Showing posts with label Bossa Nova. Show all posts
Showing posts with label Bossa Nova. Show all posts

Wednesday, May 19, 2010

Blame It On The Bossa Nova

Criterion’s announcement that it is issuing in August a Blu-ray edition of Marcel Camus’s Black Orpheus should remind us of how the bossa nova came to America. Released in the United States in December 1959, Black Orpheus made the composers of its soundtrack, Antonio Carlos Jobim and Luis Bonfá, internationally famous. The film’s main themes, “Manha de Carnival” and “O Nossa Amor”, have been covered countless times over the decades since. The bossa nova—from the Portugese, bossa, meaning “trend,” and nova, meaning “new”—combined cool jazz harmonies and pop melodies with a samba rhythm. The bossa nova was initially popularized by João Gilberto on his 1959 album Chega De Saudade.

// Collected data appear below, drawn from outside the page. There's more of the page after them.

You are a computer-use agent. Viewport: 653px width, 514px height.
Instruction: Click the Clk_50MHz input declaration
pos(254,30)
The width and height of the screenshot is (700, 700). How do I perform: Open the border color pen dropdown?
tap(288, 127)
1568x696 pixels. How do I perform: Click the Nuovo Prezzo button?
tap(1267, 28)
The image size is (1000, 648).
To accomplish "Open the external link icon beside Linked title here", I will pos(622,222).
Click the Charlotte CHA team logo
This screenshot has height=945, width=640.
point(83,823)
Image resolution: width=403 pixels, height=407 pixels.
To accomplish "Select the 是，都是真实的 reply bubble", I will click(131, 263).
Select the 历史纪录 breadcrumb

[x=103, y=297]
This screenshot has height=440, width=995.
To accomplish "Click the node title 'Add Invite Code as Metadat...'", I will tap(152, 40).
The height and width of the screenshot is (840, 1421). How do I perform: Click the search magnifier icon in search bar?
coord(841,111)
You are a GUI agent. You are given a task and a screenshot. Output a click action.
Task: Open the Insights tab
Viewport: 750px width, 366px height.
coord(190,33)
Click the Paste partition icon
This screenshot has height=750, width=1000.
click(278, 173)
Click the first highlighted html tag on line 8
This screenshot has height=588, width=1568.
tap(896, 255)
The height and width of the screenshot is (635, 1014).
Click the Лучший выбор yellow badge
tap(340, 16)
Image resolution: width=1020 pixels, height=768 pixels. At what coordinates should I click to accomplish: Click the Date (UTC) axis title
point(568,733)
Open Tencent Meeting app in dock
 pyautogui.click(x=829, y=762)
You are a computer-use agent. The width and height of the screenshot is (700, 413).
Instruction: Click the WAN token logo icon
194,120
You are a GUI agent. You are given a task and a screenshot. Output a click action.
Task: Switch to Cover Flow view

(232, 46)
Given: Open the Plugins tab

His individual guitar style and the hushed, casual lilt of his vocal delivery defined the musical form and altered the course of popular music history. The music soon became the de facto soundtrack of any European film made in the 60s that considered itself cool and bohemian. In 1961, the Kennedy administration sponsored jazz guitarist Charlie Byrd’s “goodwill” tour to Brazil. Upon his return to the United States, Byrd along with Stan Getz recorded the hugely popular Jazz Samba (1962). But perhaps the biggest hit, and one immediately identifiable with the 1960s, is the Getz-Gilberto hit, “The Girl From Ipanema” (1964), available here. Predictably, many dozens of pop albums influenced by the bossa nova were released. The Brazilian word suggesting the emotionally detached mood sometimes associated with cool is saudade, which may explain why for many people the bossa nova is sometimes confused with so-called “lounge” music, and both are confused with cool jazz. In 1963, Eydie Gorme released “Blame It On the Bossa Nova,” which became a huge hit. What’s the bossa nova? Why, it’s “the dance of love” according to Eydie Gorme. How to dance it? Why, you just march in place and swing your hips.